Your use case definitely makes sense for Lambda APIs though! I think my complaint is more directed at APIs that back frontends. We had a JVM lambda API there for a while that was horrificly slow startup unless you set provisioned concurrency, which gets expensive fast.


Yeah, I totally understand and agree with your "downsides" for lambdas. My use case just happens to gel perfectly with them but it's not a "one-size-fits-all".

I also looked at SEED and I would like to give them money but some of their methodology with SEED didn't fit with mine and since my deploys aren't horrible I left my system as-is. Also I understand they need to make money but I wish more tools geared towards serverless "scaled to zero". I'm happy to pay but my company has such bursty traffic that paying for a plan (on SEED or something like monitoring) that can handle our "peak" means burning money 70%-90% of the time while our app is scaled to zero but we still have to pay for tools around it.

Some monitoring tools, like New Relic, are based on usage but both NR and DataDog have absolute shit serverless monitoring solutions and their docs are a dumpster fire (at least around serverless). It's also unfortunate that most serverless monitoring means adding ~$10 per account per month (in increased AWS costs) just for their data pipelines to scan CloudWatch logs. This again sucks since we have an AWS account per client but each client is only active for ~1mo every year so it can get expensive fast.


Am very curious about the same very question.

"I guess you could still have multiple Hono-based packages that handle segments of your backend" -> I am thinking the same - if you hit bundle size problems, you can just split your app.

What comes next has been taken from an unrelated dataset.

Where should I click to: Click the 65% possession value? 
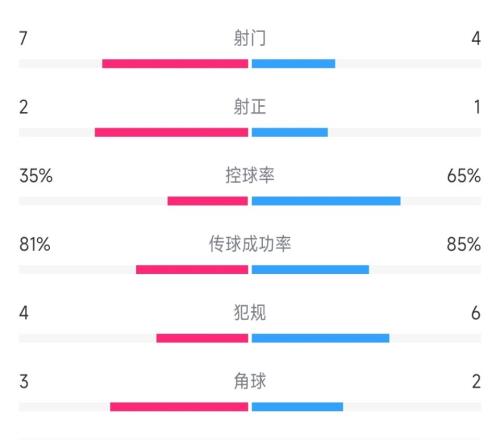coord(464,176)

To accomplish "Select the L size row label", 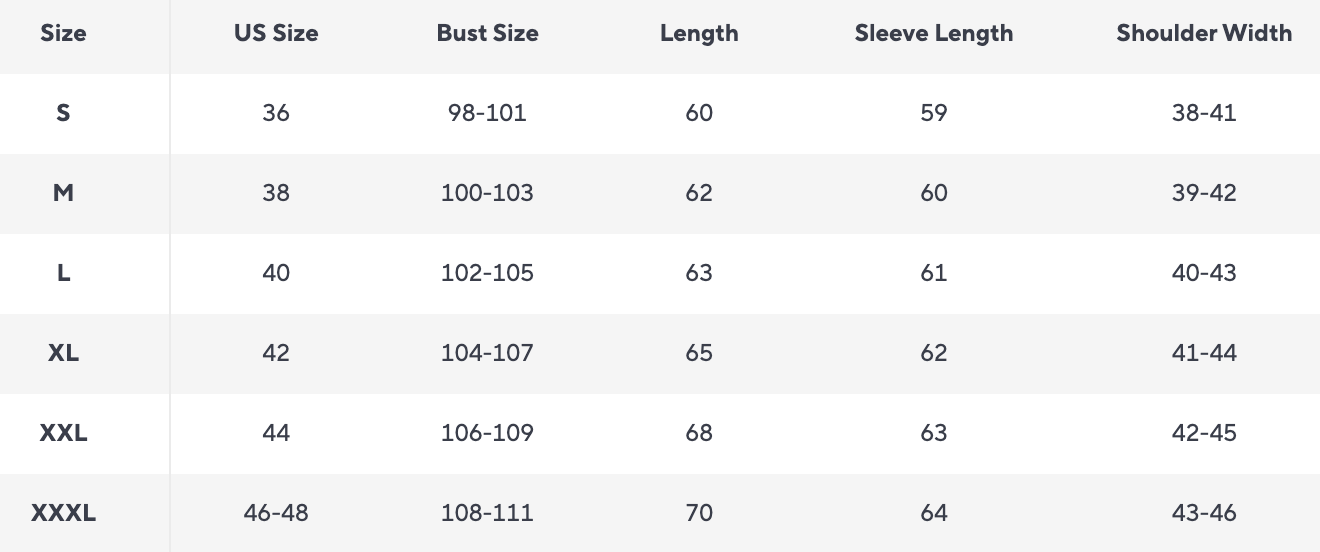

I'd also love to see some benchmarks how bigger bundle size impacts the performance - i.e. 1 MB adds additional 1ms on average, or so... My platform of interest is mostly Cloudflare Workers.


how much space is too much? curious how much you've had hono apps use

i've done a few express apps on lambda, just because it was a free way to host fun projects and i didnt want to use a custom framework/tech, and they never got above 25MB zipped. big, but not really close to the limit (i believe 50MB)


I’ve never used Hono, I’m just interested in it. I think the AWS Lambda limits are something like 50Mb compressed and maybe 200Mb uncompressed. I might be a little off, I’m on my phone right now.

Prisma doesn’t help matters but right now I take that hit on every function package anyway.

I might just need to try it one day (move my existing app to Hono to see if it would work).